El astro sueco que reconocía que para jugar bien debía estar enfadado cuelga las botas con un gran homenaje popular en Milán

Zlatan Ibrahimovic se despide de la afición del Milan.
Zlatan Ibrahimovic se despide de la afición del Milan.Associated Press/LaPresse Antonio Calanni (APS)

No lo había dicho ni en su casa, pero en San Siro después del partido de la última jornada de su equipo, el Milan, tomó un micrófono y le explicó al mundo: “Ha llegado el momento de decir adiós al fútbol”. Dijo después que lo había decidido en las dos últimas semanas, pero tampoco parecía complicado imaginarlo. Zlatan Ibrahimovic (Malmöe, Suecia, 1981) cuelga las botas a punto de cumplir los 42 años y tras una temporada en la que apenas se alineó cuatro veces con su equipo y un cuarto de hora con su selección de la que iba y venía en función de sus cuitas. “Mi mentalidad ganadora tiene una desventaja: me vuelvo loco”, explicó en su celebrada biografía, una hoja de vida en la que definía su libreto futbolístico y existencial: “Siempre estoy planeando una venganza. Lo llevo dentro. Es lo que me motiva”.

Ibrahimovic siempre jugó a la contra. Profesional del fútbol durante tres décadas diferentes, su inicio en 1999 con el Malmöe le rescató de un entorno complicado por más que él siempre se sintiese en Rosengard, la barriada atestada de inmigrantes en la que se crió. “Puedes sacar a un niño del gueto, pero nunca sacarás al gueto de él”. Indomable siempre se sintió más preparado para la lucha que para el consenso y su fútbol era un retrato, exuberante, aplicó técnicas de artes marciales a sus remates. El taekwondo le otorgó una coordinación extraordinaria para su tamaño. “Solo existe un jugador en el mundo que mida 1,96 cm, que tenga la técnica de Messi, el carácter de Muhammad Ali y la fuerza de Mike Tyson”, decía de él su representante, el fallecido Mino Raiola. Juntos formaron un imperio.

“Ahora somos libres”, sonaban los acordes de Gladiator mientras todo el Milan, Paolo Maldini incluido, le hacían pasillo en la despedida. Ibrahimovic explicó después que, al fin ahora, necesita buscar un equilibrio para encaminar su vida tras vestir de corto: “Si no tengo serenidad y estabilidad soy una bomba. Y las bombas explotan”. Con todo, se confesó preparado para afrontar una nueva vida. No descarta ni reciclarse en técnico ni dedicarse a la dirección deportiva, pero asume que debería de cambiar para serlo. “Un entrenador no puede llegar a trabajar en un Ferrari… Bueno, quizás Ibra sí que podría hacerlo”, apunta.

De Rosengard y su adorado Malmöe a las mejores pasarelas de Milán.

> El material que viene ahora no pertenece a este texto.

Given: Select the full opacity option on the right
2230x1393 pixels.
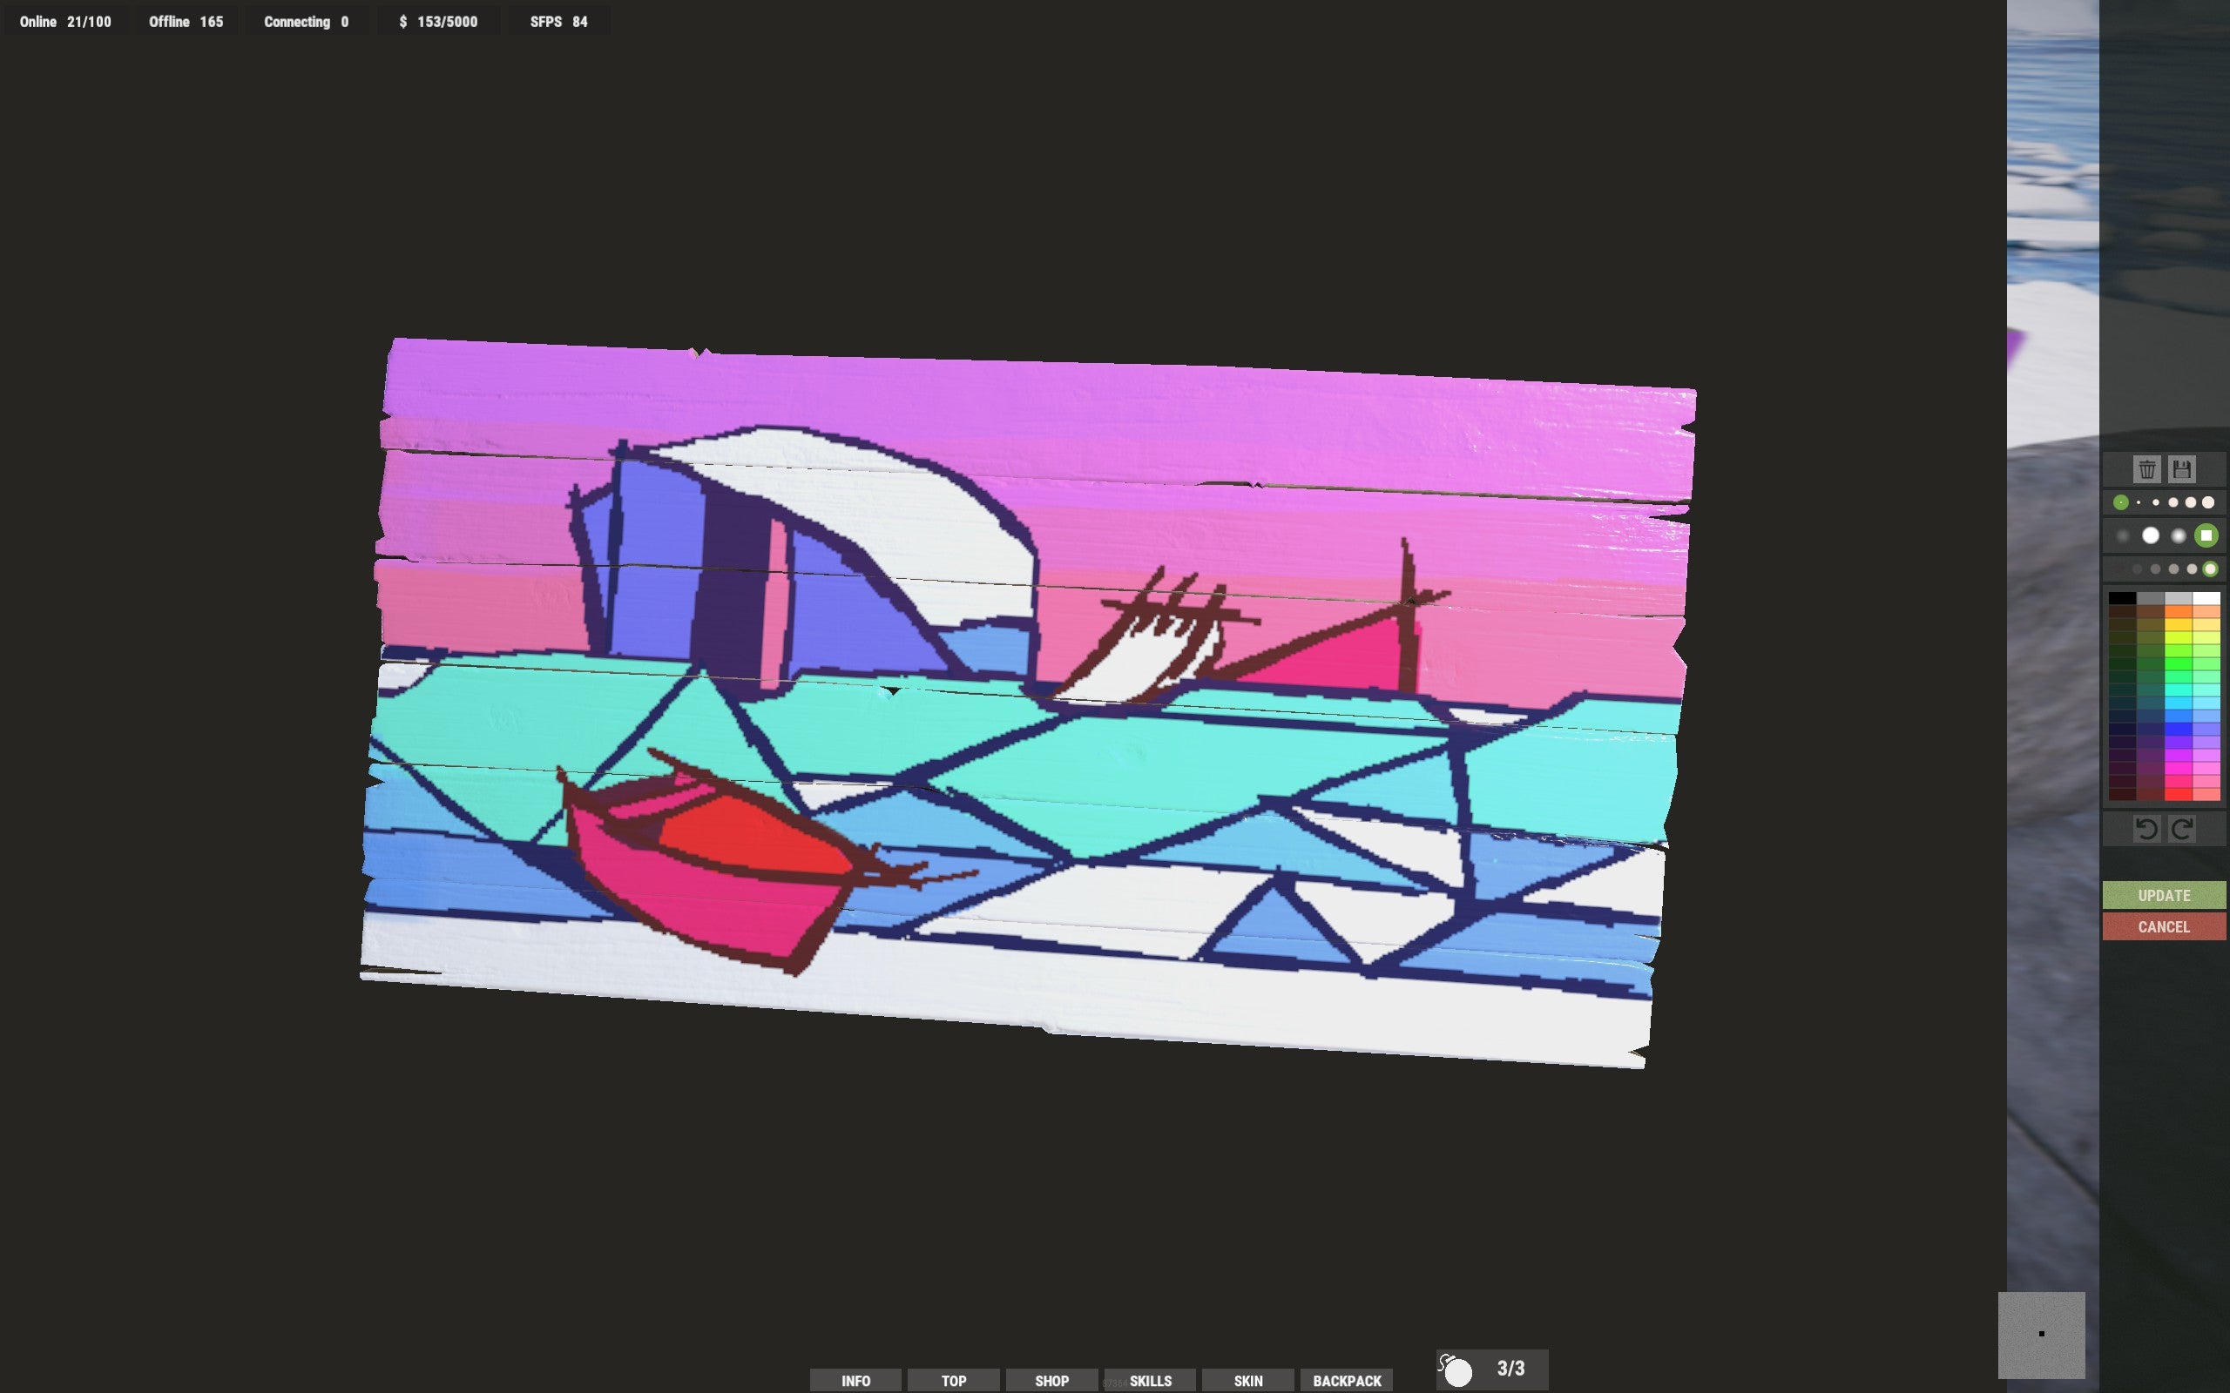Looking at the screenshot, I should coord(2211,569).
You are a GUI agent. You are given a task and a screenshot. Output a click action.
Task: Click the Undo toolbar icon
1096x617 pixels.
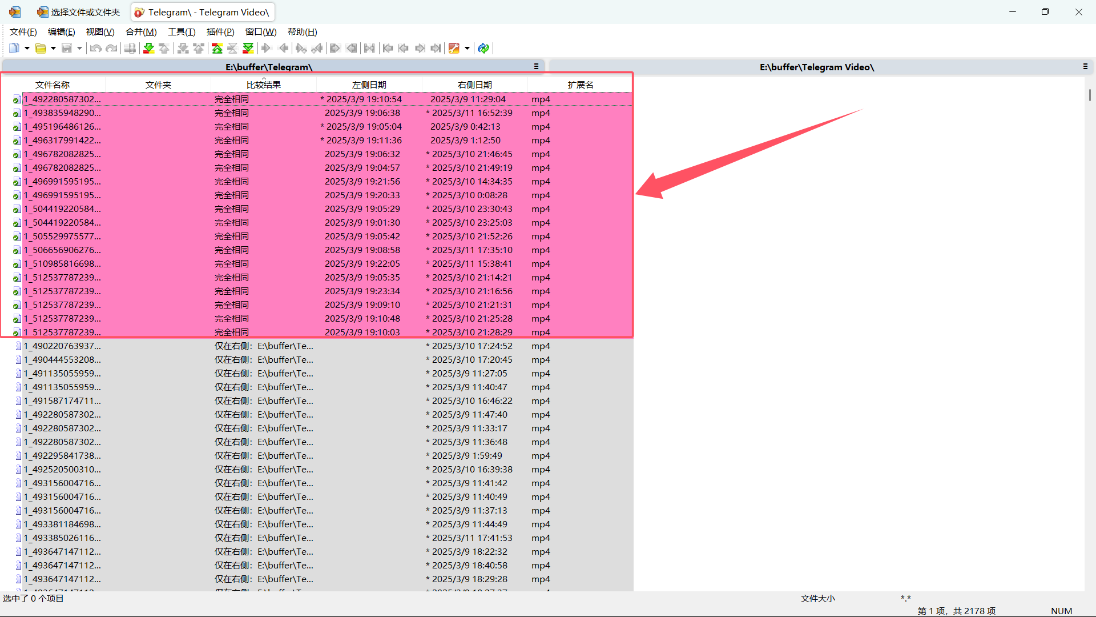click(95, 48)
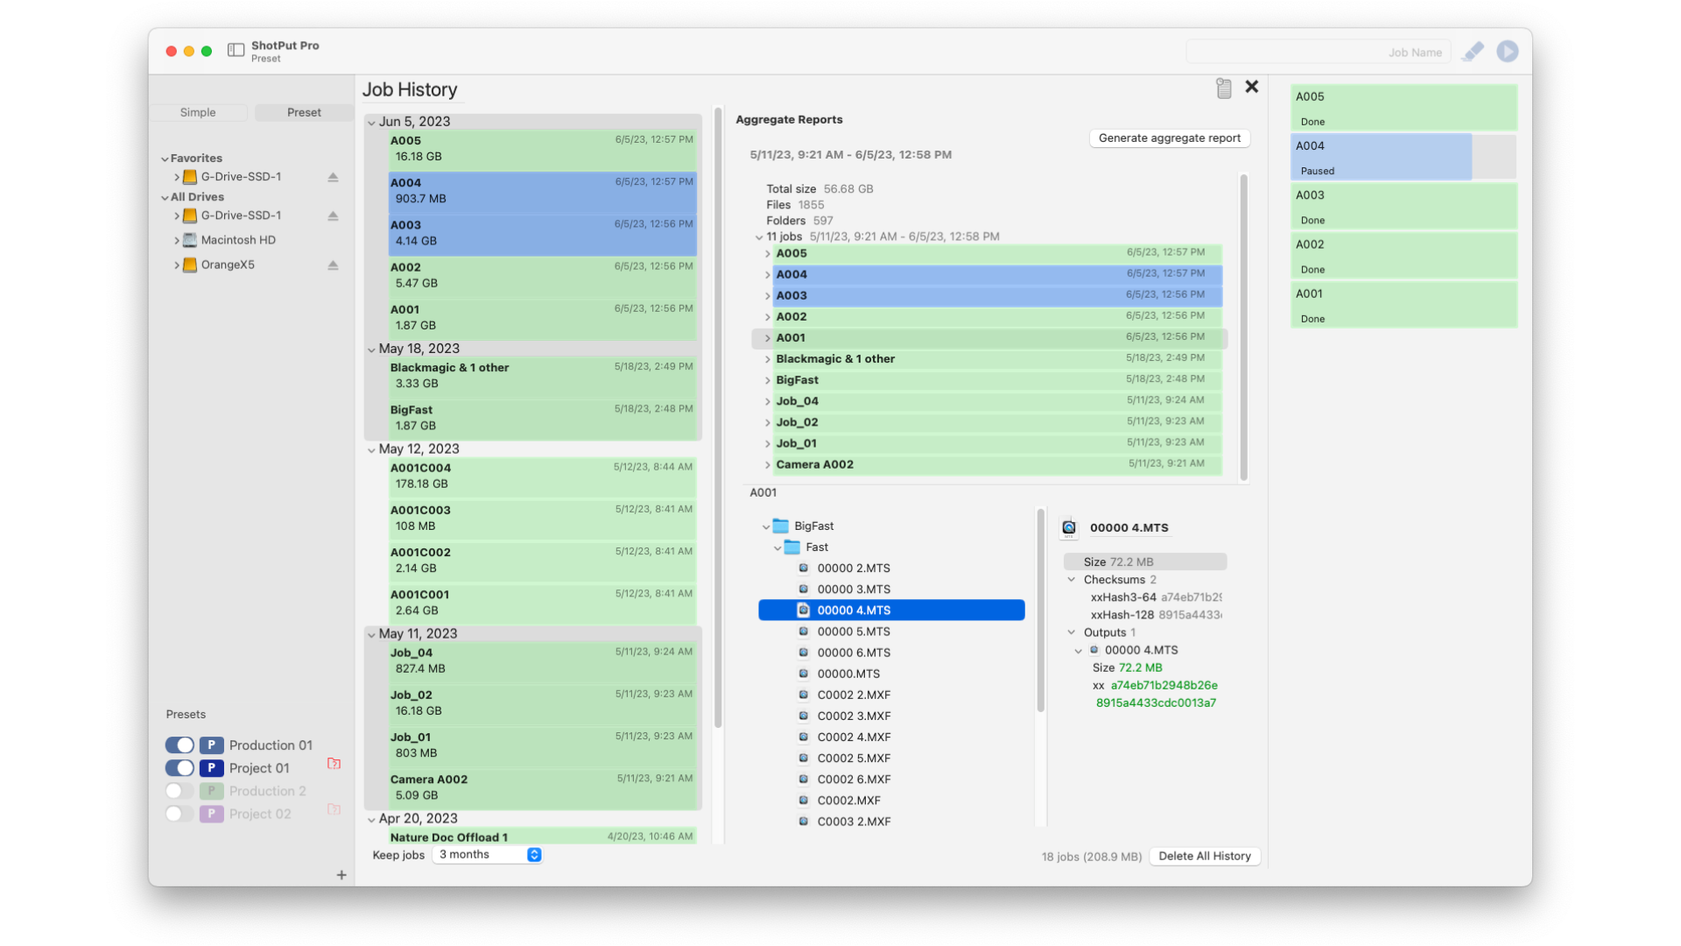Select the Preset tab

(304, 112)
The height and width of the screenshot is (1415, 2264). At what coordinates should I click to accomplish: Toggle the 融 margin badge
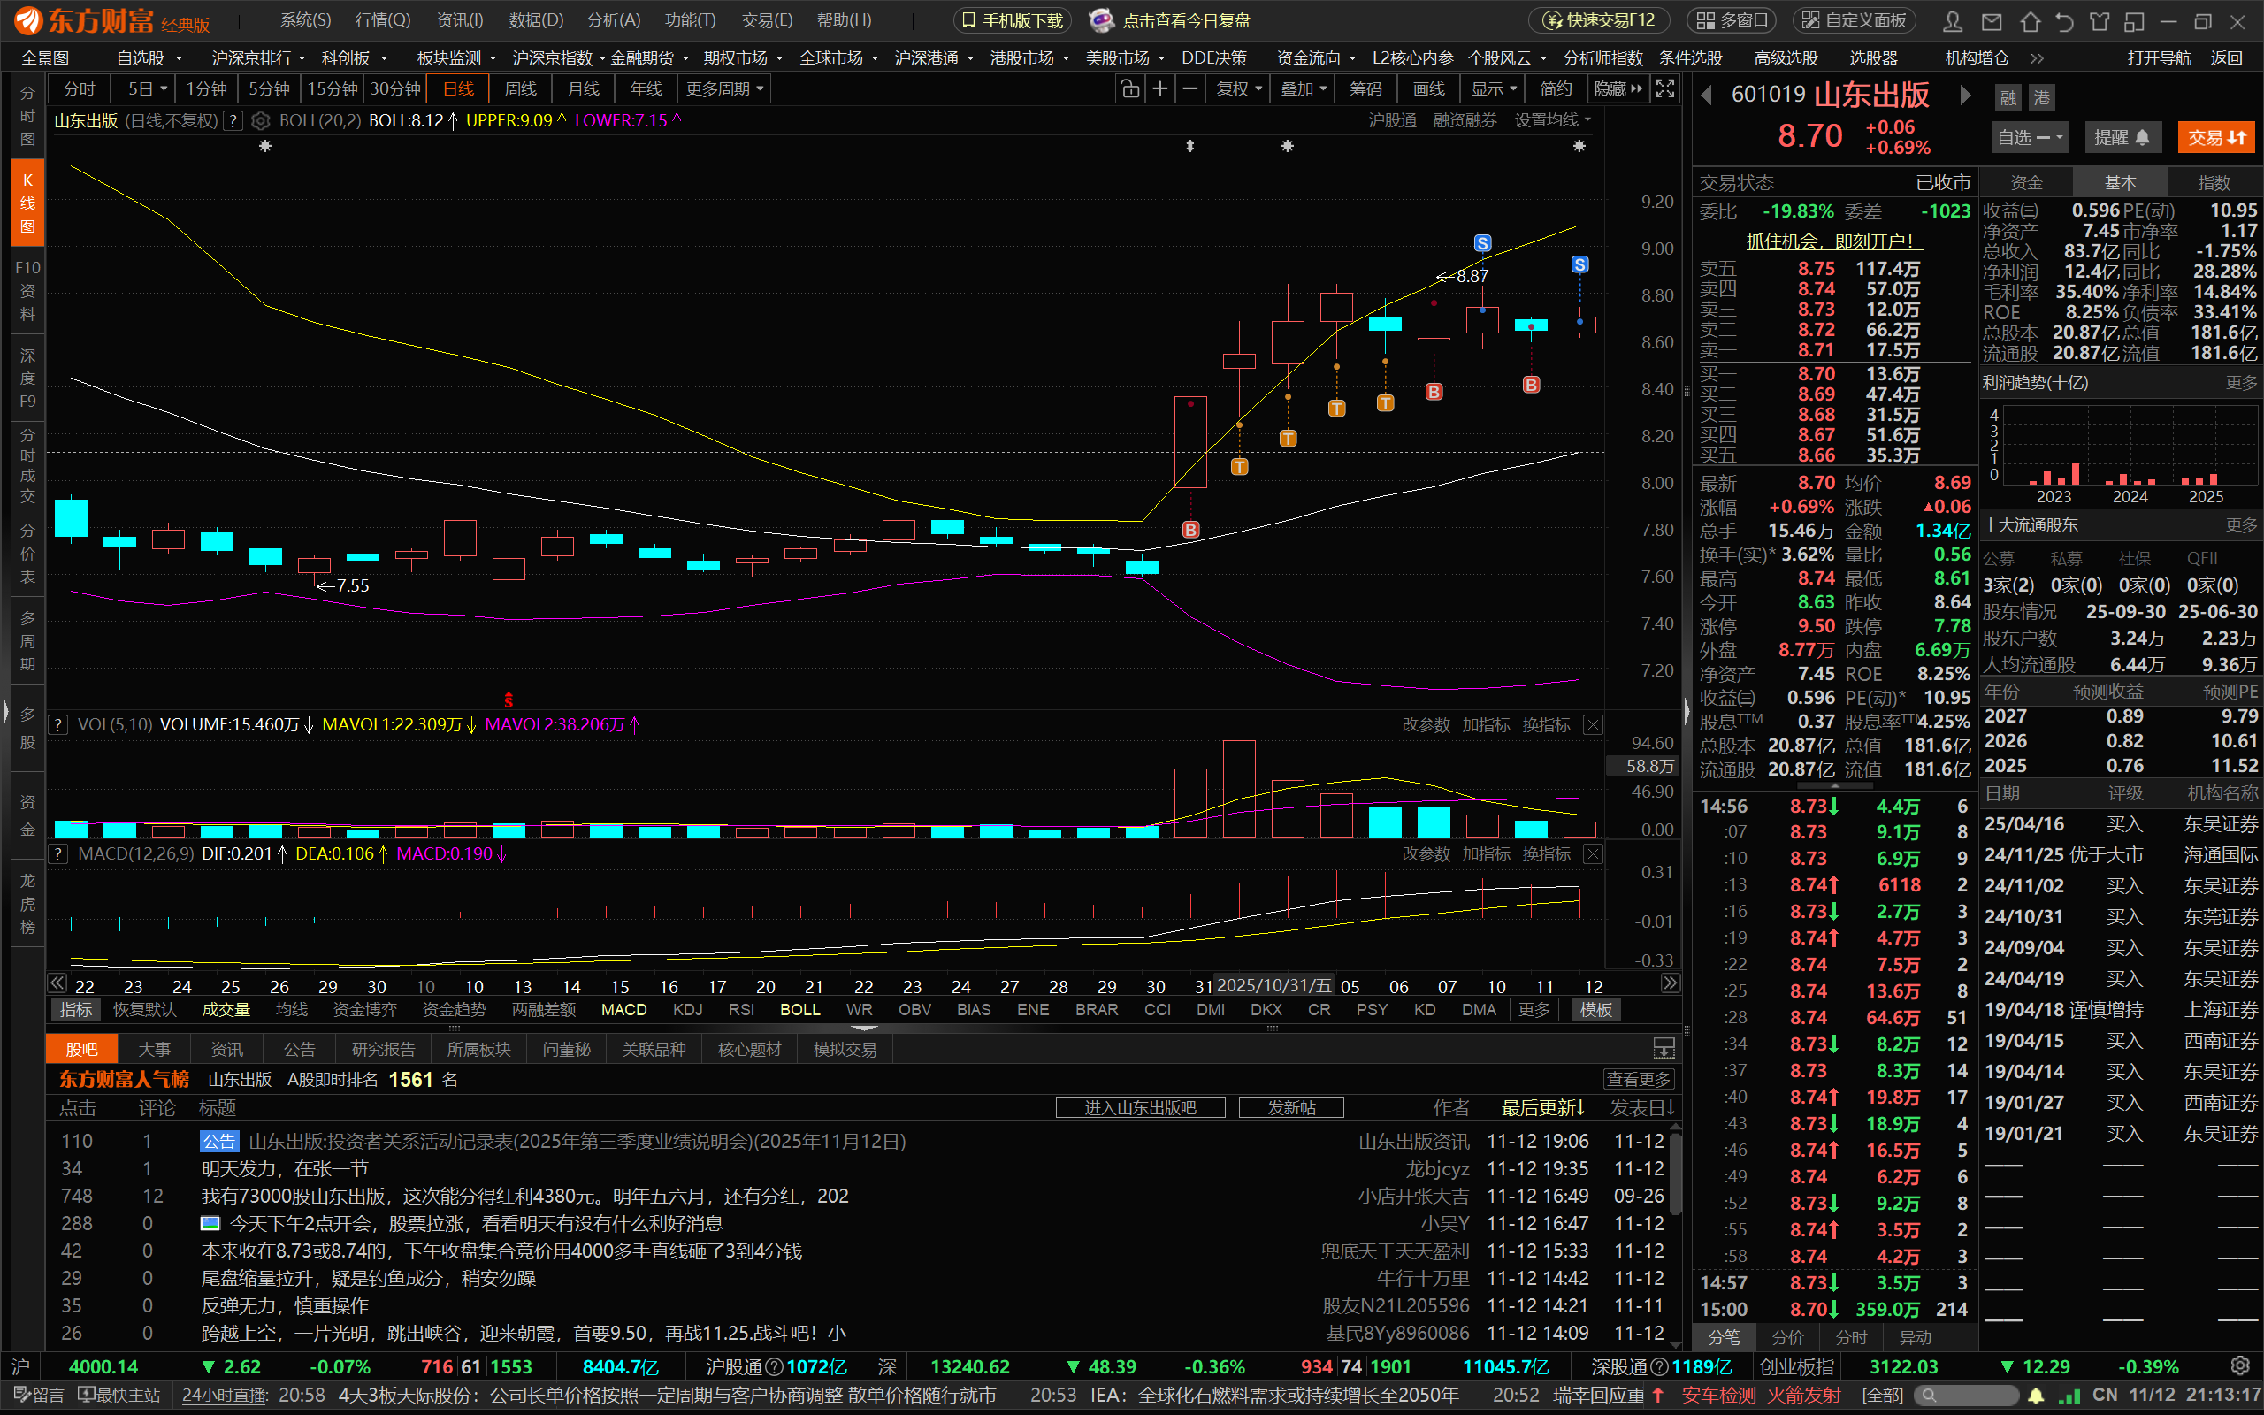click(x=2008, y=97)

Jugó en los dos grandes clubs de la ciudad, también en Ajax, Juventus, Barcelona, PSG, Manchester United y hasta una experiencia en la MLS norteamericana. “Vine, vi, conquisté. Gracias a Los Angeles Galaxy por hacerme sentir vivo otra vez. Para los aficionados del Galaxy: queríais a Zlatan, y os di a Zlatan. De nada. La historia continúa... Ahora volved a ver béisbol”, dejó escrito en su despedida antes de volver a la Serie A italiana, donde esta temporada acarició, sin conseguirlo, su último deseo: alzar de una vez la Copa de Europa.

Se marcha del fútbol sin lograrlo, también sin trascender en las grandes competiciones de selecciones, pero con 34 títulos, apenas tres internacionales (la Supercopa de Europa y el Mundial de clubs en su tormentoso año en el Barcelona, y una Europa League con el United), con 558 goles en 949 partidos entre clubes y selección.

Con un ego tan descomunal como su despliegue. Ibrahimovic glosó en su adiós como al apreciar que empezaba a llover pensó de inmediato que también Dios estaba triste por su despedida. No fue el único. “Godbye”, se leyó sobre un enorme tifo conformado en un graderío del estadio milanista. Carisma, liderazgo… gritó el speaker mientras sonaba Tina Turner y The Best e Ibrahimovic daba una vuelta olímpica al estadio. De negro, el futbolista que aseguraba que necesitaba estar enfadado para hacer bien su trabajo, se secó las lágrimas, abrió los brazos como si fuese un albatros y abrazó San Siro: “He demostrado que Supermán tiene un corazón grande. Quien me conoce lo sabe”.